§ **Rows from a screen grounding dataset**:
┌──
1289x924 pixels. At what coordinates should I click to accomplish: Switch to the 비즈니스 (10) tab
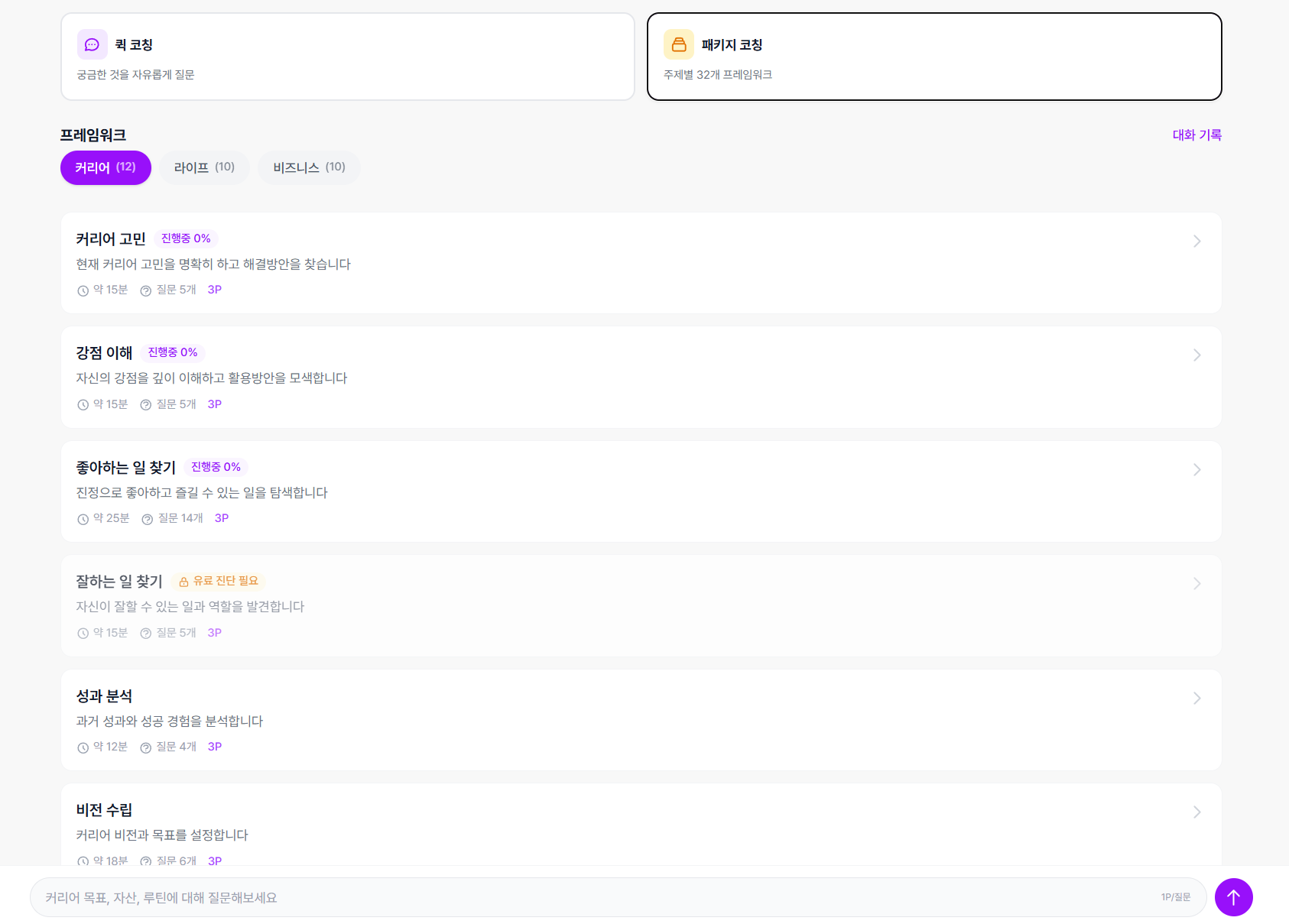[309, 167]
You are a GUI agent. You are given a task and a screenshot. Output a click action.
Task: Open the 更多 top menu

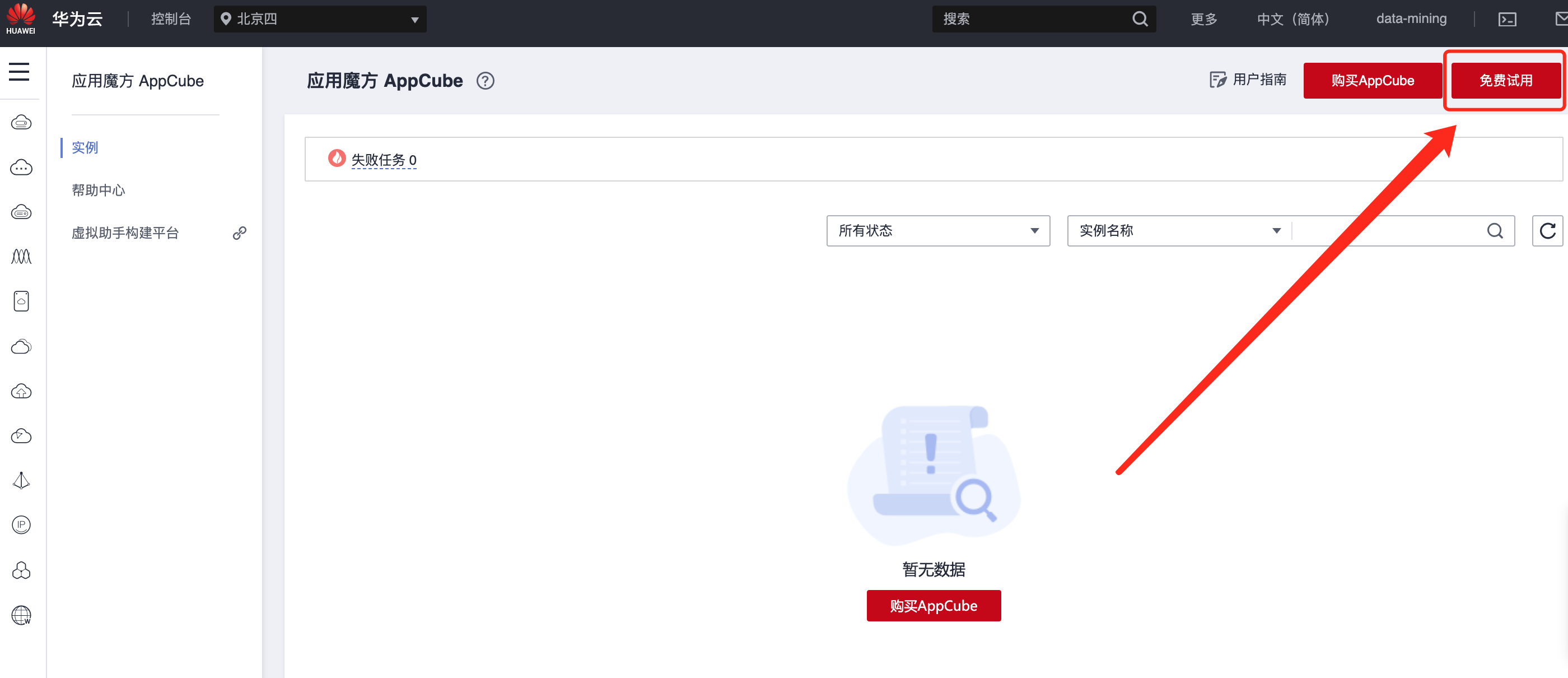[x=1203, y=20]
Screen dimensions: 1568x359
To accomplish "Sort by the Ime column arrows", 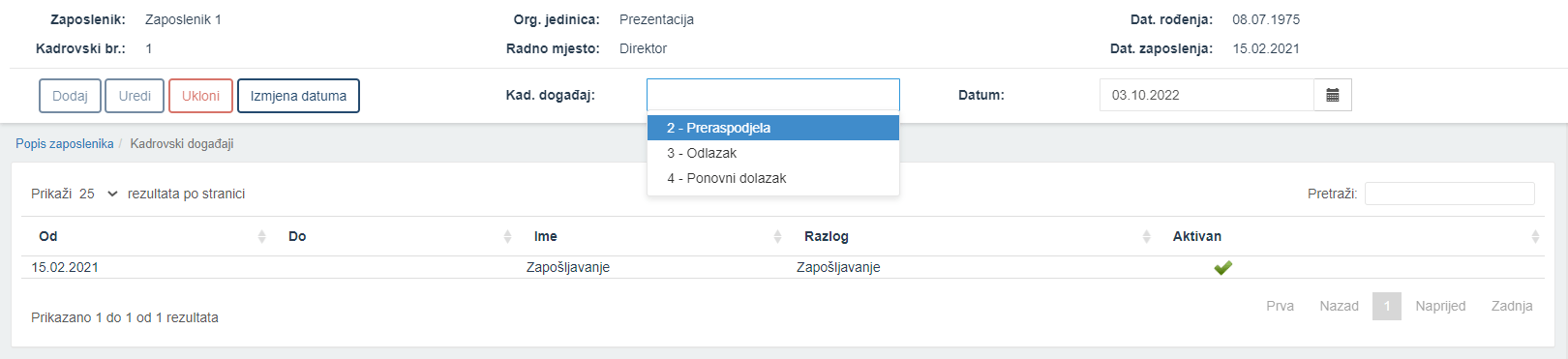I will coord(777,236).
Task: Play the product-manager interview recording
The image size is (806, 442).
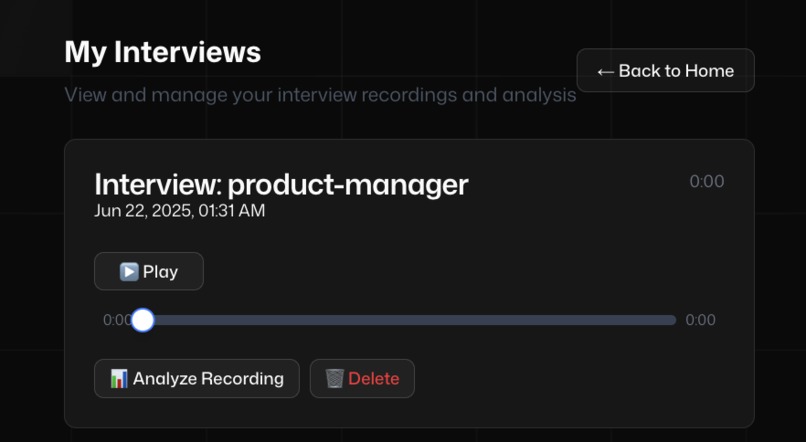Action: coord(149,271)

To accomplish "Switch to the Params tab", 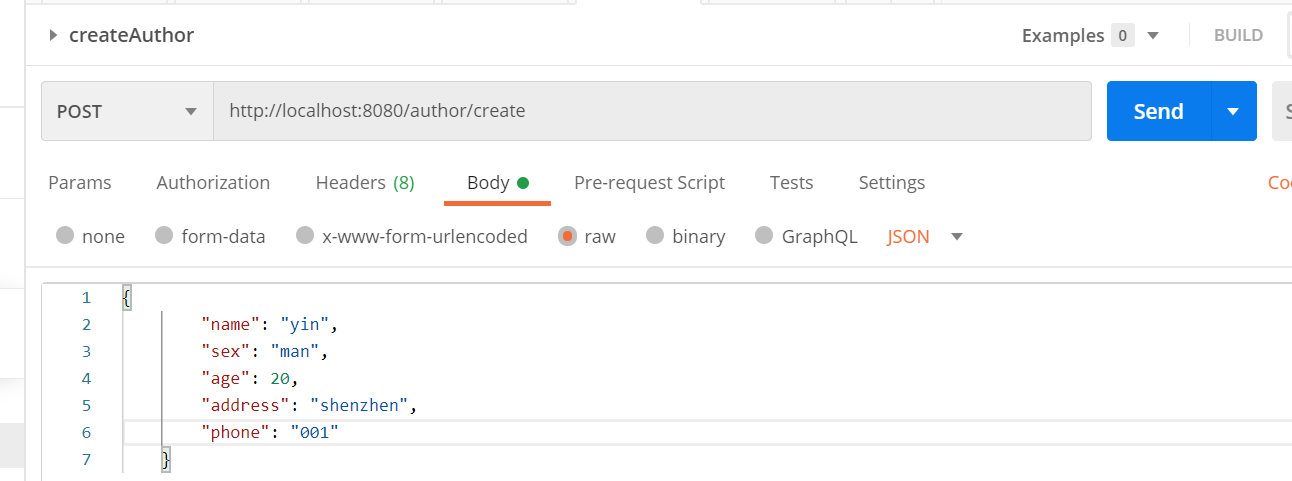I will 80,183.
└──
§ **PROBLEM REQUIREMENTS**:
Please copy out each line of the data above that contains the word "click".

§ **EXERCISE ANSWER**:
1289x924 pixels. At what coordinates should I click to accomplish: Switch to the 비즈니스 (10) tab
You are a GUI agent. You are given a task and a screenshot. Output a click action.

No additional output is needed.